(UPDATE 9/12, 6:00 a.m. PT -- Cisco did indeed announce the chip this morning. It's called the nPower X1.)
Cisco is close to announcing a next-generation network processor capable of driving system-port speeds of 400G, industry sources say.
It's not clear what system that chip would go into — whether it's meant for the system the Insieme spin-in is developing, or whether it's going into a more "ordinary" next-generation switch or router. In any event, Cisco deems the chip important enough to get its own announcement.

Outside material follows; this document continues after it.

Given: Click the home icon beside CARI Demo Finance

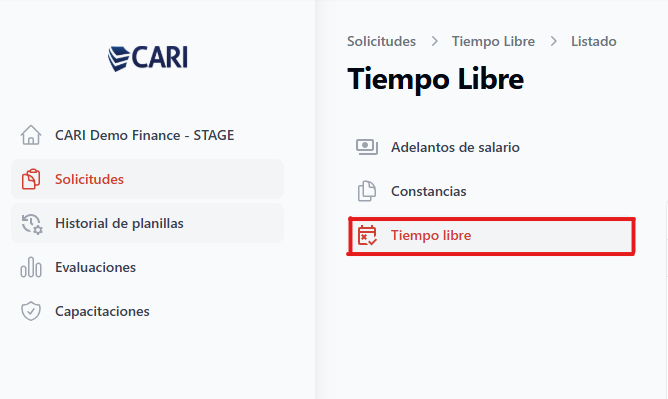Looking at the screenshot, I should pyautogui.click(x=31, y=135).
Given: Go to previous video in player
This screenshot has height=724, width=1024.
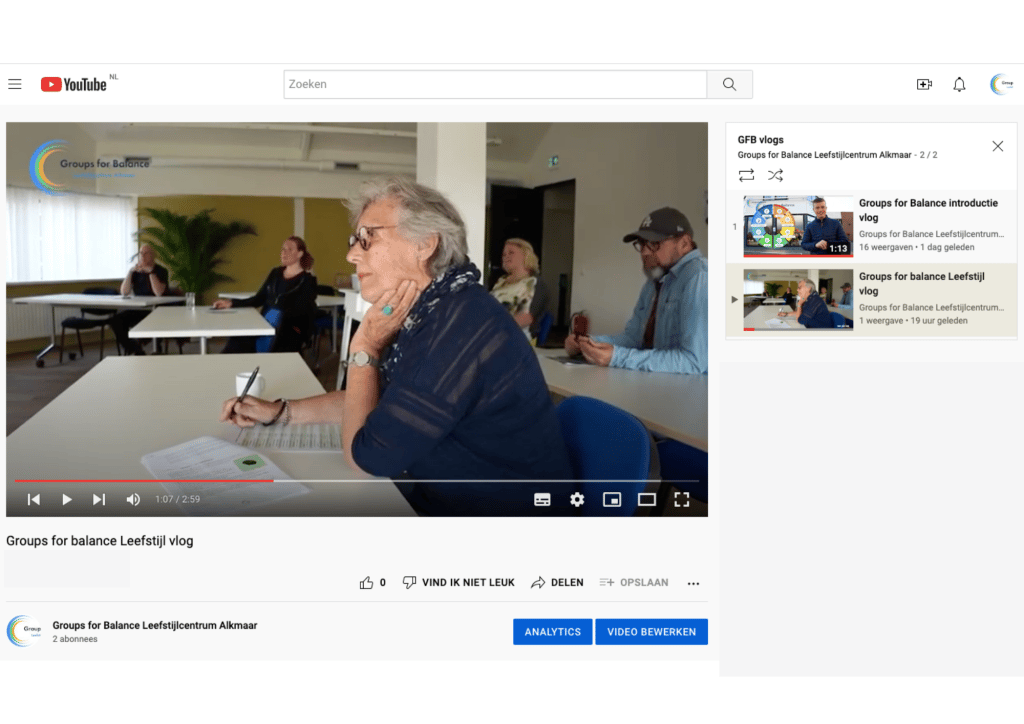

The chip could be launched as early as this week, with the relevant systems potentially announced before (rather than at) John Chambers's Oct. 2 keynote speech at Interop, sources say.
The chip is definitely aimed at next-generation gear, allowing 400G per port at, reportedly, about one-fourth the power-per-bit of the QuantumFlow, the chip Cisco made a big deal out of back in 2008.
The 400G angle pits the chip against the FP3, the chip inside the Alcatel-Lucent 7750 Service Router product line. The chip does run 400G of traffic in one direction, but it takes two of them to do 400G full-duplex. Cisco's chip can reportedly do 400G full-duplex on its own.
Cisco is likely to use the chip as further affirmation of its ASIC strategy. Like Juniper and Alcatel-Lucent, Cisco is resolute about designing its own chips, saying it can stay ahead of the merchant-silicon curve (currently exemplified by Broadcom) and that it can better match the chips to the features its gear needs. Cisco Development and Sales President Rob Lloyd is fond of holding these chips up to the crowd during keynote speeches as he boasts about the advantages of Cisco's ASIC production, so maybe he'll get his chance with this new processor soon enough.
And yes, there's a software-defined networking (SDN) angle here: The network processor apparently packs some technology to enable on-the-fly network programming. Whether that's plain OpenFlow or VXLAN support, or something more elaborate, isn't clear.
But sources seemed to think Cisco will tie the new chip more to the Internet of Everything than to SDN.
Cisco couldn't immediately be reached for comment but typically doesn't respond to rumors anyway.